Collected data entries
== == ==

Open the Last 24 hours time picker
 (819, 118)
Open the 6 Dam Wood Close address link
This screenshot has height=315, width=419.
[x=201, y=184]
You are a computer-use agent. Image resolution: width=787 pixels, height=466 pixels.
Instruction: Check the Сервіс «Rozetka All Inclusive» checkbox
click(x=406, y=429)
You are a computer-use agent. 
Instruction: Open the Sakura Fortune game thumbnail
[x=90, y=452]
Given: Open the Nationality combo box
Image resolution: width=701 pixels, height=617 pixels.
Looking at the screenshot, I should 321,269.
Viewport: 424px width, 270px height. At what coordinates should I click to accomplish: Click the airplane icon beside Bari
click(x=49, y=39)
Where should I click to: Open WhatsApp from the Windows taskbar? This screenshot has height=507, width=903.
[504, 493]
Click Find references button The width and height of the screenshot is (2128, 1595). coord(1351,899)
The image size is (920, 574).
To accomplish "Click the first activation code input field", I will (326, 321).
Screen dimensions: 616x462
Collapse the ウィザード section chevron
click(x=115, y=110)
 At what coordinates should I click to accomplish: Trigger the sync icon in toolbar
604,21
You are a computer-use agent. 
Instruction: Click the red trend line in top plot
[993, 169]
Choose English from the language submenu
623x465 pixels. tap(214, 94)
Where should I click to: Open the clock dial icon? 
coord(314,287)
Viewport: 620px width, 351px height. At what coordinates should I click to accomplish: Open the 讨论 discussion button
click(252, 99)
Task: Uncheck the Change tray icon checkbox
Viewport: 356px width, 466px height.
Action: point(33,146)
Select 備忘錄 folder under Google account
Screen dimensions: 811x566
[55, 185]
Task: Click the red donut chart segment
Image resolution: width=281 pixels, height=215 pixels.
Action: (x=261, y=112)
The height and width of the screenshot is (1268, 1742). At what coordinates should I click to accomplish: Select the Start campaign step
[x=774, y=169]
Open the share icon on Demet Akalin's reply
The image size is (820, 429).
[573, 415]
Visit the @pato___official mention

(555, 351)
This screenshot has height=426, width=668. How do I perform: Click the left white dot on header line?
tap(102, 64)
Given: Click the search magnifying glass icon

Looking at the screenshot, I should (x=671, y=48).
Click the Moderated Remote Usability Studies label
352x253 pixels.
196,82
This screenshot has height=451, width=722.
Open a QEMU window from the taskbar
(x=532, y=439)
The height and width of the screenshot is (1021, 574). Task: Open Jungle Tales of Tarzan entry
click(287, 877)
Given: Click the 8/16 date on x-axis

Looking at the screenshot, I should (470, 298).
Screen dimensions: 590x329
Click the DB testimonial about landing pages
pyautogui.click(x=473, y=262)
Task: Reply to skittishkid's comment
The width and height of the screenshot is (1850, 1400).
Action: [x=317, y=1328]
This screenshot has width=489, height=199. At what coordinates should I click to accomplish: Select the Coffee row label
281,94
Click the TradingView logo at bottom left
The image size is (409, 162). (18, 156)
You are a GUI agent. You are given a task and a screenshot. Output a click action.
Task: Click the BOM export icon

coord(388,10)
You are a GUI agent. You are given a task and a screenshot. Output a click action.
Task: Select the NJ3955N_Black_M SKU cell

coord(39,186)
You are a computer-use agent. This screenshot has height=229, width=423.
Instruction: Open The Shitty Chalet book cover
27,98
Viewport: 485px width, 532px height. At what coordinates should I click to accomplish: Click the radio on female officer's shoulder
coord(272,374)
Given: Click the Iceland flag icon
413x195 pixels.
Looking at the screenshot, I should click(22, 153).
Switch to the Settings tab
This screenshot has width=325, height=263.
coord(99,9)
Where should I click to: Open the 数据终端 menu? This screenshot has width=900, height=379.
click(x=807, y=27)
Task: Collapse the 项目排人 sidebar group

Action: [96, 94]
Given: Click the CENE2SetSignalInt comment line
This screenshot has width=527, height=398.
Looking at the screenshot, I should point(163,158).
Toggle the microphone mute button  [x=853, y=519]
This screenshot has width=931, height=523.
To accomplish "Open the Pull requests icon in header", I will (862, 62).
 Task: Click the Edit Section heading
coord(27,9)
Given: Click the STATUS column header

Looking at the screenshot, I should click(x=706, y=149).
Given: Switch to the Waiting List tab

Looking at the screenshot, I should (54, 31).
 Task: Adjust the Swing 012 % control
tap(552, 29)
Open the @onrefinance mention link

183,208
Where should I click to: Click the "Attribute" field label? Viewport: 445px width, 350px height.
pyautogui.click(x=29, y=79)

== == ==

* **WRITTEN TASK**
Identify every line above that contains the word "resolution", and copy each one.

* **WRITTEN SOLUTION**
You are a computer-use agent. Image resolution: width=787 pixels, height=466 pixels.
Image resolution: width=701 pixels, height=617 pixels.
Image resolution: width=281 pixels, height=215 pixels.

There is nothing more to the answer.